Source: Letter of Martin Luther to Georg Spalatin, February 1520

"The Word of God can never be advanced without whirlwind, tumult, and danger ... One must either despair of peace and tranquility or else deny the Word. War is of the Lord who did not come to send peace. Take care not to hope that the cause of Christ can be advanced in the world peacefully and sweetly, since you see the battle has been waged with his own blood and that of the martyrs."

Source: Letter of Martin Luther to Georg Spalatin, February 1520

"If we punish thieves with the yoke, highwaymen with the sword, and heretics with fire, why do we not rather assault these monsters of perdition, these cardinals, these popes, and the whole swarm of the Roman Sodom, who corrupt youth and the Church of God? Why do we not rather assault them with arms and wash our hands in their blood?"

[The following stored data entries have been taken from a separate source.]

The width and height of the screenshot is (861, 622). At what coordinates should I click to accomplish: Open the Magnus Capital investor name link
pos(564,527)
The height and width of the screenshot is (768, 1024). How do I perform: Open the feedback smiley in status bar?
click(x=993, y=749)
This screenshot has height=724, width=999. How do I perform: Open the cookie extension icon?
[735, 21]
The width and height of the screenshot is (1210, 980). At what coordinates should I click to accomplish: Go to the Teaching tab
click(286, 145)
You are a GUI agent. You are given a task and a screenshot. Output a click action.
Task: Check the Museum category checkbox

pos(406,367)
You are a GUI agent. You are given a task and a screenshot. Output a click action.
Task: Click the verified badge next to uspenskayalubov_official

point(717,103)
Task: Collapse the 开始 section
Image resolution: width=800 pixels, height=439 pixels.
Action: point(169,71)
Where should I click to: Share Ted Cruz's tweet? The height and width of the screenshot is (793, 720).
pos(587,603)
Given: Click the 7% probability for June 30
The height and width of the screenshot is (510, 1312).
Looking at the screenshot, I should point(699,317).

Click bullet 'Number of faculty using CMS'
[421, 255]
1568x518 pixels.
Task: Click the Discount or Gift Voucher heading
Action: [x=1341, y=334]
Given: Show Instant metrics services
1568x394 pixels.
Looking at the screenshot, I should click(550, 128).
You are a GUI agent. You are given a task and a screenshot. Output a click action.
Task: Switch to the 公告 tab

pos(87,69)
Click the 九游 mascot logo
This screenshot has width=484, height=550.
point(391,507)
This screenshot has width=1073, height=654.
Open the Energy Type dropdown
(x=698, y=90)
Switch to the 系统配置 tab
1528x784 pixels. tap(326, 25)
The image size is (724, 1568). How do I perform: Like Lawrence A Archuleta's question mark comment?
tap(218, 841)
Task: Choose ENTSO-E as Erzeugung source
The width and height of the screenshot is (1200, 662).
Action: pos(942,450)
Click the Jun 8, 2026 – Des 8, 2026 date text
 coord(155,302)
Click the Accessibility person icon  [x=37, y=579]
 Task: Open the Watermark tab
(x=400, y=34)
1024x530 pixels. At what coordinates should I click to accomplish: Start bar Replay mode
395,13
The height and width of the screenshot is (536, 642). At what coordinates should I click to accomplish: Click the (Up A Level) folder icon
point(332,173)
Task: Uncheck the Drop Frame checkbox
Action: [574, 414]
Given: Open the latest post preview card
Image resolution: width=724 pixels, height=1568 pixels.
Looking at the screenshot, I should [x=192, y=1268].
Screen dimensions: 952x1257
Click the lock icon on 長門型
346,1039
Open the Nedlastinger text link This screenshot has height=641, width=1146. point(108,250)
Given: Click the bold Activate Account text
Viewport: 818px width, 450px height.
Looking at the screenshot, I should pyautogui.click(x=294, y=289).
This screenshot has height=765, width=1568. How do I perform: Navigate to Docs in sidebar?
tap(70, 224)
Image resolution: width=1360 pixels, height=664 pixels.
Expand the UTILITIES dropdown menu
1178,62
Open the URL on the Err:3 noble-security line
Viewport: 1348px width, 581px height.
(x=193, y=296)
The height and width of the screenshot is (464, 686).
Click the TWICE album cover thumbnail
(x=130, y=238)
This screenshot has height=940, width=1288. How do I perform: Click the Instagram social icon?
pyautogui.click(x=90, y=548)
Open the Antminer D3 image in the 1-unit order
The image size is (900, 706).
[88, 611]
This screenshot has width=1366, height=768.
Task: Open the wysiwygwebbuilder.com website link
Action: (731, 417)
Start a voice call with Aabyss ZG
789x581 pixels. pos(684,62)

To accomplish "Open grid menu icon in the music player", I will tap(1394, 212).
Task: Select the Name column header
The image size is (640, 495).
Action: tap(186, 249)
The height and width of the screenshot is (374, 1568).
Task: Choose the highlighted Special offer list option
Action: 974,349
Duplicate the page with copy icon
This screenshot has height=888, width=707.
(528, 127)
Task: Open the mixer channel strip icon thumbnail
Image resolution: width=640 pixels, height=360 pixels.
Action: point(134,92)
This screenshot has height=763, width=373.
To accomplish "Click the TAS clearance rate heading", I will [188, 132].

Source: Martin Luther, On the Pope as an Infallible Teacher, 25 June 1520

"All the strife and the wars of the Old Testament prefigured the preaching of the Gospel which must produce strife, dissension, disputes, disturbance. Such was the condition of Christendom when it was at its best, in the times of the apostles and martyrs. That is a blessed dissension, disturbance, and commotion which is produced by the Word of God; it is the beginning of true faith and of war against false faith; it is the coming again of the days of suffering and persecution and the right condition of Christendom."

Source: Martin Luther, Reply to the Answer of the Leipzig Goat, January 1521

"What wonder if princes, nobles and laity should smite the heads of the pope, bishops, priests, and monks, and drive them from the land?"

Source: Martin Luther, Assertion of All the Articles Condemned by the Last Bull of Antichrist, March 1521


JUSTIFYING PEASANT INSURRECTION

"Now it seems probable that there is danger of an insurrection, and that priests, monks, bishops, and the entire spiritual estate may be murdered or driven into exile, unless they seriously and thoroughly reform themselves. For the common man . . . is neither able nor willing to endure it longer, and would indeed have good reason to lay about him with flails and cudgels, as the peasants are threatening to do ...

According to the Scriptures such fear and anxiety come upon the enemies of God as the beginning of their destruction. Therefore it is right, and pleases me well, that this punishment is beginning to be felt by the papists who persecute and condemn the divine truth. They shall soon suffer more keenly ... Already an unspeakable severity and anger without limit has begun to break upon them. The heaven is iron, the earth is brass. No prayers can save them now. Wrath, as Paul says of the Jews, is come upon them to the uttermost. God's purposes demand far more than an insurrection. As a whole they are beyond the reach of help ... The Scriptures have foretold for the pope and his followers an end far worse than bodily death and insurrection ..."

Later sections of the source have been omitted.